Queensland-based Local Appliance Rentals (LAR) has been fined at least $257,500 by ASIC for not meeting responsible lending obligations from 2011 to August this year.
Following an investigation, ASIC said the company failed to make reasonable inquiries or take steps to verify consumers financial situations. LAR was also found to have inadvertently received excess payments in relation to customer leases and charged late fees in excess of the amounts set out in the lease agreements.
ASIC has ordered to remediate its affected consumers, appoint an independent compliance consultant and pay a Community Benefit Payment of $100,000 to charity The Smith Family.
The remaining $157,500 relate to three infringement notices over concerns relating to responsible lending failures, which LAR paid on 27 September.

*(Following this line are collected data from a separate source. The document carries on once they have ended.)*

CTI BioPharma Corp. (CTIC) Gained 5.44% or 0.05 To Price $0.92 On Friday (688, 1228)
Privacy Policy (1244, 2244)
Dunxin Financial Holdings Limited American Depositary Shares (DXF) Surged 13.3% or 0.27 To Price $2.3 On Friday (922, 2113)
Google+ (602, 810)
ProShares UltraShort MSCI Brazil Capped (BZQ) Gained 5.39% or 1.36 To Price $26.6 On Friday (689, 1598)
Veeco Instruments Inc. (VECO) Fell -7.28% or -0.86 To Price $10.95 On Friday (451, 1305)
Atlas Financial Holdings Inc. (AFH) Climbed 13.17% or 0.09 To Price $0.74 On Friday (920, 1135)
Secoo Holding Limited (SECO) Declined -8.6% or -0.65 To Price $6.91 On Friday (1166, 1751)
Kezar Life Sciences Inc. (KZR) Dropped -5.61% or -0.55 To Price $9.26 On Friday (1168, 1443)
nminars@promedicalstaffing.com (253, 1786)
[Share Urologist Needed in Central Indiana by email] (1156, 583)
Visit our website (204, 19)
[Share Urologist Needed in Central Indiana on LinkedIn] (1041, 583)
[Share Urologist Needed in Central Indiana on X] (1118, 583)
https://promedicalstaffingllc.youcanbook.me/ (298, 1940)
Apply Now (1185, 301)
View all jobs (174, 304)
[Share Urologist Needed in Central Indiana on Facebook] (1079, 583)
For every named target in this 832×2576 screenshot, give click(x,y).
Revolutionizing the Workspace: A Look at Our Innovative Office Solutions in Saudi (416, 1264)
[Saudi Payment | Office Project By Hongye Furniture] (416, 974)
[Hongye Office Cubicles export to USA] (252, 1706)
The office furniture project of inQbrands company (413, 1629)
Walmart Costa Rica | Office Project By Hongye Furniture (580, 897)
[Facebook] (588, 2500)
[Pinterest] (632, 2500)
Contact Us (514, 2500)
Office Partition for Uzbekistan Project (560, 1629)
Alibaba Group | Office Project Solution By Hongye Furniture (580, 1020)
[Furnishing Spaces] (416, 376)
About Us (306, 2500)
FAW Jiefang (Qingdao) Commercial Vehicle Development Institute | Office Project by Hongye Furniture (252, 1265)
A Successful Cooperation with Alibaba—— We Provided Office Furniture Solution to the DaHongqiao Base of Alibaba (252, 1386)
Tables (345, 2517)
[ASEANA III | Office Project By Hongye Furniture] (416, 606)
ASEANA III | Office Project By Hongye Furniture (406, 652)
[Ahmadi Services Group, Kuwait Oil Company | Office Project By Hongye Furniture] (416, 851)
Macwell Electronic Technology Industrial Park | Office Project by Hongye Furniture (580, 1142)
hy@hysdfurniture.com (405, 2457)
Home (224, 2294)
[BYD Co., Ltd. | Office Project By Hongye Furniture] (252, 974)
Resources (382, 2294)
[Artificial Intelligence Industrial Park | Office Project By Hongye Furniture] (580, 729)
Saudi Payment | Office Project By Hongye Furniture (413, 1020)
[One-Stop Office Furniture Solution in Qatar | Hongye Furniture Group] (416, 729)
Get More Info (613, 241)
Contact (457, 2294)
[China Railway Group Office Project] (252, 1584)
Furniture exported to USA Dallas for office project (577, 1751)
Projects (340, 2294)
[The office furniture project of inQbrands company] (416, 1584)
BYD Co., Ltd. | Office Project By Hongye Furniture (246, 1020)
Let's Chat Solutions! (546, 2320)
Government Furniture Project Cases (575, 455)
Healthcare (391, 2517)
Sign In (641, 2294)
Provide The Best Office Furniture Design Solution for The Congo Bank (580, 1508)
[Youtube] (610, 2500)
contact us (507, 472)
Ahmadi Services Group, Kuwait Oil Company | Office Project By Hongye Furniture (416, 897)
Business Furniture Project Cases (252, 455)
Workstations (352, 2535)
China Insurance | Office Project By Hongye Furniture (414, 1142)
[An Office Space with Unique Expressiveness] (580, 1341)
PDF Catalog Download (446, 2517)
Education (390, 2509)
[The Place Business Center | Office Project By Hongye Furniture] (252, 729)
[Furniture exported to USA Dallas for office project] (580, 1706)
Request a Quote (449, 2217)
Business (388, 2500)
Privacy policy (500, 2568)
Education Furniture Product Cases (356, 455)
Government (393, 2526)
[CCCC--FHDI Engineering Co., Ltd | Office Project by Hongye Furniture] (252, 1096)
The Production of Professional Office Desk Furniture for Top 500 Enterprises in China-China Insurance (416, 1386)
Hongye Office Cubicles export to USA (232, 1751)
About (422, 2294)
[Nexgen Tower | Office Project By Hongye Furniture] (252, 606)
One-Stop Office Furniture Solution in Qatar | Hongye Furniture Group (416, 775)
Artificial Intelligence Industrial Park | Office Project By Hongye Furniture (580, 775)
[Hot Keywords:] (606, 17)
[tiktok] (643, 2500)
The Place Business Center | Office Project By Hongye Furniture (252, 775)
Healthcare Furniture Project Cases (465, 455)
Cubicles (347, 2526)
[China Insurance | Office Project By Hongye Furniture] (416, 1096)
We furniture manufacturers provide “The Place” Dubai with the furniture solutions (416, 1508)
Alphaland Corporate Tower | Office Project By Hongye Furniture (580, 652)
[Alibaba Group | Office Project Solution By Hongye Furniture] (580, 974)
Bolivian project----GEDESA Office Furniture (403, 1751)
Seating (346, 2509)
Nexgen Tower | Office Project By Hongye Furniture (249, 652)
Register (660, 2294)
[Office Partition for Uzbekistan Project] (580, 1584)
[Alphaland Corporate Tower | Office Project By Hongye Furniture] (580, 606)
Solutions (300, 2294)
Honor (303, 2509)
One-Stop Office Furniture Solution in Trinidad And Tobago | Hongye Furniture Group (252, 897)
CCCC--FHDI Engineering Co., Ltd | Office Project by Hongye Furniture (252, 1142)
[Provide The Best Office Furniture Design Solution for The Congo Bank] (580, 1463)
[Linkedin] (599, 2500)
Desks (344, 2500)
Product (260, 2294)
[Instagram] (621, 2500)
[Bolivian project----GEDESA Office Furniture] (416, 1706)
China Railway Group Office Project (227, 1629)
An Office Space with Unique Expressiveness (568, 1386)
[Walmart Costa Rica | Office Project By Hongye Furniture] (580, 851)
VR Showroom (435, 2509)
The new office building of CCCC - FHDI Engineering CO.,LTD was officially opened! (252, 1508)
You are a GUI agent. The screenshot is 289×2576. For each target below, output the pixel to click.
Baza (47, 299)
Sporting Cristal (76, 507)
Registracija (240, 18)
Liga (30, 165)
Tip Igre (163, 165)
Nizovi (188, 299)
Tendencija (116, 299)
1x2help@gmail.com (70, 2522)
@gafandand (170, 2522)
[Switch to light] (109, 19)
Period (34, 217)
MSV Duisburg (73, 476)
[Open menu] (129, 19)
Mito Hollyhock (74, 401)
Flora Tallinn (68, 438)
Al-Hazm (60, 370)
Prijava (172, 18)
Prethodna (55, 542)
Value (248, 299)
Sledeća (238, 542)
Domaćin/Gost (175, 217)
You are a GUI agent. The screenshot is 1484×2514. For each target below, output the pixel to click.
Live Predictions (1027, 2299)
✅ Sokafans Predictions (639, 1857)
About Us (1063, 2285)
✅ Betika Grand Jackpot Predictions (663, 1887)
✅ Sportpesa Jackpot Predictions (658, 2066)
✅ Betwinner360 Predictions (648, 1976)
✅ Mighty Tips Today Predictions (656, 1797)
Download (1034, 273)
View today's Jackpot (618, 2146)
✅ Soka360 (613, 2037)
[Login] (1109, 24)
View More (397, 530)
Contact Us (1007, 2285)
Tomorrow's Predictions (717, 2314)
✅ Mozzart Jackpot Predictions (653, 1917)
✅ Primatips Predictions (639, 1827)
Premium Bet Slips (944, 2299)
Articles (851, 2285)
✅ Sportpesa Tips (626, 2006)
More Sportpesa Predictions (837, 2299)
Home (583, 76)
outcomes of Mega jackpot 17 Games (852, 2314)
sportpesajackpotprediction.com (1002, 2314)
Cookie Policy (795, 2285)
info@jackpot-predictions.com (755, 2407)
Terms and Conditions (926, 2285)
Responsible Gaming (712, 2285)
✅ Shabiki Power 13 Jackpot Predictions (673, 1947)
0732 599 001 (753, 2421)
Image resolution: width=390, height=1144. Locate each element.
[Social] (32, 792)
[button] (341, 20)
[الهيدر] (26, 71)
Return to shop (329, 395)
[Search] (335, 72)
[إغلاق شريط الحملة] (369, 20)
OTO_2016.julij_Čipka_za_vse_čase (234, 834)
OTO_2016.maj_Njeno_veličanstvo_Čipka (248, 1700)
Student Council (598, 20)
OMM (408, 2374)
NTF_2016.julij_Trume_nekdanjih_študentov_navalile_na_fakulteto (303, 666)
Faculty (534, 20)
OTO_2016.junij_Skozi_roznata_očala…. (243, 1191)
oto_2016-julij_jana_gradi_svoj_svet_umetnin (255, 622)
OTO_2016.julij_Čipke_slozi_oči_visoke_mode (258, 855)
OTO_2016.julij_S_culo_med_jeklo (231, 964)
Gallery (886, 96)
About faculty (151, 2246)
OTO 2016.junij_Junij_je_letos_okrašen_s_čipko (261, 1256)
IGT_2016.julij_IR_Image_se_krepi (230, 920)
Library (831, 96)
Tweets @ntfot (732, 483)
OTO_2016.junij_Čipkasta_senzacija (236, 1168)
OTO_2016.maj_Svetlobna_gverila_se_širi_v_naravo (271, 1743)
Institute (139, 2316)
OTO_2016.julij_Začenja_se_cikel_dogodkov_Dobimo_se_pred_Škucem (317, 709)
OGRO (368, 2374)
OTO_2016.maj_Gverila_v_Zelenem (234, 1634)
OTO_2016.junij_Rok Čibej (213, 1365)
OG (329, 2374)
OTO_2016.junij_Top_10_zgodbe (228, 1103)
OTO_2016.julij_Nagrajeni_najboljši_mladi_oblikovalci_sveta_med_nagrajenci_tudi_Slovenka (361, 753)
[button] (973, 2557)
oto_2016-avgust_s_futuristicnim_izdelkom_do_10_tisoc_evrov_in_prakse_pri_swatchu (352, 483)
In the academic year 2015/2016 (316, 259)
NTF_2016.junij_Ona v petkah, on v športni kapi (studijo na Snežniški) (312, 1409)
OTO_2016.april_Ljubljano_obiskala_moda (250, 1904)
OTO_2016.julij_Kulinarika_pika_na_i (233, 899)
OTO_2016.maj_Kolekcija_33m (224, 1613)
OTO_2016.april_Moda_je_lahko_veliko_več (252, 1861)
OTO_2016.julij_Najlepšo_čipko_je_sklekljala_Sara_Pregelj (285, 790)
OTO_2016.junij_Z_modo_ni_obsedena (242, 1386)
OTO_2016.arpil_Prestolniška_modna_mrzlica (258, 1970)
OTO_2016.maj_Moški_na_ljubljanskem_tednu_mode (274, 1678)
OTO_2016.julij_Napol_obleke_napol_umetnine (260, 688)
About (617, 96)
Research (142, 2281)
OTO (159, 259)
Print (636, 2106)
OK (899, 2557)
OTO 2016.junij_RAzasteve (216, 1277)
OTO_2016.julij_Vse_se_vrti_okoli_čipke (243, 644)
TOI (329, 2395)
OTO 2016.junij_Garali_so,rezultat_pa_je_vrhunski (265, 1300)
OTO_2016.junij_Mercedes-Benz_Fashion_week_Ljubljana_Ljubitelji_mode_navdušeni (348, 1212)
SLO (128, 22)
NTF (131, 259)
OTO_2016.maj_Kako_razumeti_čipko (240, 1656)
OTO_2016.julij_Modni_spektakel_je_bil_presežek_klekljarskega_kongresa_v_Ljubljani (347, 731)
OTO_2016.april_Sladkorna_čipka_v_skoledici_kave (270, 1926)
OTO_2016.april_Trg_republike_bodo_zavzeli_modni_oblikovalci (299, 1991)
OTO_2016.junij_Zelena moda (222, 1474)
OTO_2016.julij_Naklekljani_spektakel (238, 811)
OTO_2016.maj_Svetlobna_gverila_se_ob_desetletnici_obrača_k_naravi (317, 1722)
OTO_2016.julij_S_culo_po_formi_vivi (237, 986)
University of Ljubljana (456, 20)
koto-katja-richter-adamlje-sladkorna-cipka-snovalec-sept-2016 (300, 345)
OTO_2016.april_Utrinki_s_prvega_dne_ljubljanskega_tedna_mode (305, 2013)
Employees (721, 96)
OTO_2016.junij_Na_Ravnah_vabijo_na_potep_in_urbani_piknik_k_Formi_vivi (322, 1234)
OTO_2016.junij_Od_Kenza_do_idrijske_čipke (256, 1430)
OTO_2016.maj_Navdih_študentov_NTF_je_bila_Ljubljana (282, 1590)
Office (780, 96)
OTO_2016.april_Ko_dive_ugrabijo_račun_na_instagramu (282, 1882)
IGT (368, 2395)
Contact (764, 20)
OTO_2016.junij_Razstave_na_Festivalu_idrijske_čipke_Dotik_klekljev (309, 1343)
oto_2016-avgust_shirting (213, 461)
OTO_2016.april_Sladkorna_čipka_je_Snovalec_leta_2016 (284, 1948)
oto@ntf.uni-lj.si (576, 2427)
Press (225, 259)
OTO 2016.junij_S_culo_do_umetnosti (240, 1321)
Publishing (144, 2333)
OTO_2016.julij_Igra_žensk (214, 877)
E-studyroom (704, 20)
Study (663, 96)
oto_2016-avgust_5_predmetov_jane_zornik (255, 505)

“ASIC entered into the [enforceable undertaking] and issued the infringement notices as it was concerned that low-income consumers often have little flexibility in their spending and may have to go without essential items or default on other financial commitments, including rent and utility bills, due to responsible lending failures by firms,” ASIC said in a statement.
“LAR will provide remediation to affected consumers, including those who made excess payments or were charged excessive late fees.”
Local Appliance Rentals operates its consumer leasing operations nationally through a franchise model, including regional and remote areas with high Indigenous populations and limited options for purchasing household goods.
ASIC said some of the franchises were located in the Tiwi Islands, Katherine, Broome and Thursday Island.
The company mainly leases household goods to low-income consumers, including those who receive payments from Centrelink.
Fellow appliance rental provider Radio Rentals has also been fined for the same reason following ASIC investigations, agreeing to refund up customers $13.8 million in excess lease payments in January and paying out $2 million in fines in May.
Last year, regional NSW-based The Rental Guys was ordered to pay $100,000 for similar infractions, while Rent to Own saw its credit licence revoked in 2016 for charging customers an annual interest rate more than the allowable maximum of 48 percent.